Witnesses have said police have opened fire on protesters in Myanmar, amid reports at least one political organiser from the democratically elected government’s party has died in custody.
Several people were wounded in the historic temple city of Bagan, according to witness accounts and videos on social media, while demonstrations were held in at least half a dozen other Myanmar cities.
Residents in the southeastern city of Dawei said soldiers and police moved into several districts overnight, firing shots. They arrested at least three people in Kyauktada Township, residents there said.
One protest leader said to the crowd in Dawei: “They are killing people just like killing birds and chickens. What will we do if we don’t revolt against them? We must revolt.”

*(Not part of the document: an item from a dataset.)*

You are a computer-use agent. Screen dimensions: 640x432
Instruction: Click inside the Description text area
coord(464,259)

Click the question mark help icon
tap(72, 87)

A ward chairman from Aung San Suu Kyi’s National League for Democracy (NLD) party was found dead in a military hospital on Sunday morning by people who lived in his Yangon neighbourhood, according to a post on Facebook by NLD MP Sithu Maung.

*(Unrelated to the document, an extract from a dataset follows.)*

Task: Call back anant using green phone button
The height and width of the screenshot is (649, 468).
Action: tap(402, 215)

Several on social media speculated that U Khin Maung Latt, 58, died after being beaten in custody after being taken from his home, but no official cause of death was immediately announced.
Reuters news agency said it saw a photograph of his body with a bloodstained cloth wrapped around the head.
Another Facebook poster said he had been arrested on Saturday in 30th Street in Pabedan Township.
There were emotional scenes in Yangon as his funeral was held in accordance with Islamic tradition later on Sunday.
At least three protests were held in Yangon, despite overnight raids by security forces on campaign leaders and opposition activists, and video posted by media group Myanmar Now showed soldiers beating up men.
Meanwhile, police fired tear gas to break up a sit-in demonstration by tens of thousands of people in Mandalay on Sunday.
Security forces continued to crack down on many of the other protests, which have erupted following last month’s coup.
The United Nations says more than 50 people have been killed by security forces since the military overthrew and detained elected leader Aung San Suu Kyi on 1 February.
A junta spokesman did not respond to Reuters requests for comment.
The state-run Global New Light Of Myanmar newspaper reported that police said security forces were dealing with the protests in accordance with law.
More than 1,700 people have been detained by the police and military in Myanmar, the Assistance Association for Political Prisoners advocacy group said. The latest figure did not include overnight detentions.
Meanwhile, Myanmar’s authorities claimed an activist who was shot dead could not have been killed by police because the wrong sort of projectile was found in her head.
They had exhumed the body of 19-year-old Kyal Sin, who died during the protests in Mandalay on Wednesday wearing a T-shirt that read “Everything will be OK”.
State-run MRTV said a surgical investigation showed she had been shot from behind, while police were in front.
Photographs taken on the day showed her head turned away from security forces moments before she was killed.
Opponents of the coup accused the junta of attempting to cover-up their responsibility.
Protesters have demanded the release of Ms Suu Kyi and that military leaders respect the result of November’s election – which her party won in a landslide.
The army has said it will hold more elections at a date in the future yet to be set.
Israeli-Canadian lobbyist Ari Ben-Menashe, hired by Myanmar’s junta to act as a spokesman, told Reuters the military leaders want to leave politics and improve relations with the United States and to distance themselves from China.
He said Ms Suu Kyi had grown too close to China.